Находчиво-легендарный Ходжа Насреддин однажды спас тонущего ростовщика, протянув ему руку со словом
«На!», тогда как столпившийся народ не мог этого сделать, поскольку протягивал руки, крича: «Давай!». Ростовщик схватил протянутую руку только того, кто предложил ему взять, а не отдать, хотя это касалось его собственного спасения. Мы, следуя этому въевшемуся отношению, извлекаем из любви то, что можно получить, и не утруждаем себя пониманием важности отдачи. Неужели мы все поголовно жадные и упрямые Джафары? Не отвечайте, не надо, вопрос не конкретно вам или мне, а совести человечества, поэтому он сугубо риторический, не воробьиный, бесплотный.

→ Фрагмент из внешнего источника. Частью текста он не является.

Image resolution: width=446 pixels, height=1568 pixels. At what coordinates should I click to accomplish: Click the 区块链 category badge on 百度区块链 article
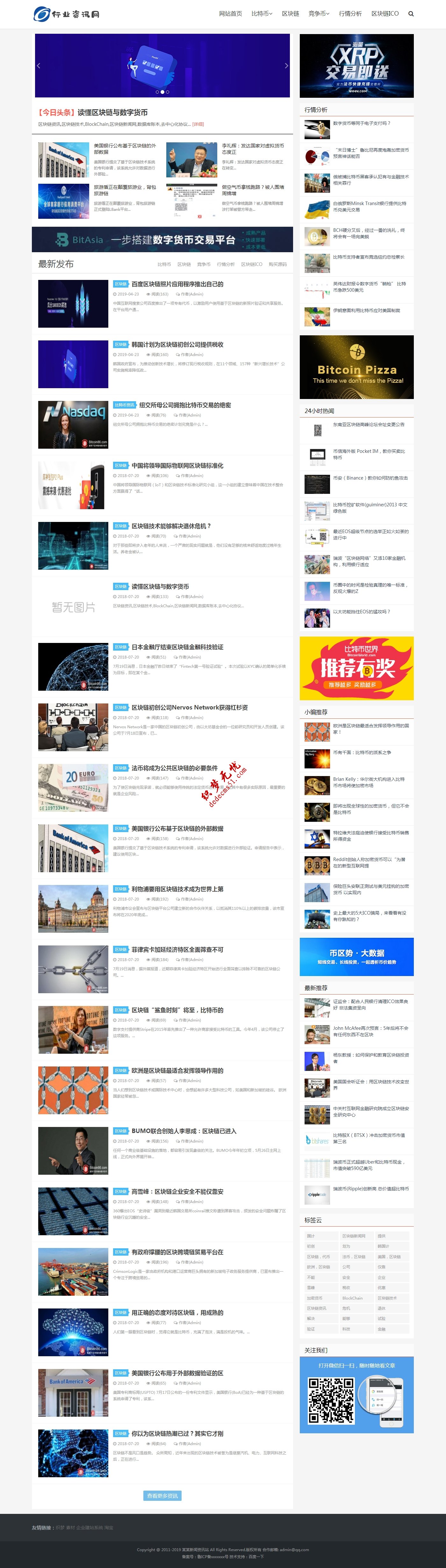point(121,284)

Мы все дисциплинированно стали ходить под стол пешком, всем нам вдруг понадобилось быть ближе к полу с завалами игрушек. Какая в принципе разница – играть куклами и машинками или рассматривать любовь в качестве наличного под рукой игрового удовольствия? Когда в детстве игрушка быстро надоедает, не смущаясь, настойчиво требуем от родителей новую, которой ещё нет в куче уже отыгранных, во взрослом возрасте алгоритм сохраняется тот же – ребячий и девчачий – любимые сегодня интересны и полезны, а завтра амортизировались, надоели повседневностью и не отвечают больше потребностям новых желаний. Единственное отличие, пожалуй, заключается только в том, что вместо родителей меняешь игрушки сам. И происходит это потому, что нет в нас любви наружу, вовне, а есть сиюминутная потребность удовольствия внутрь, в себя.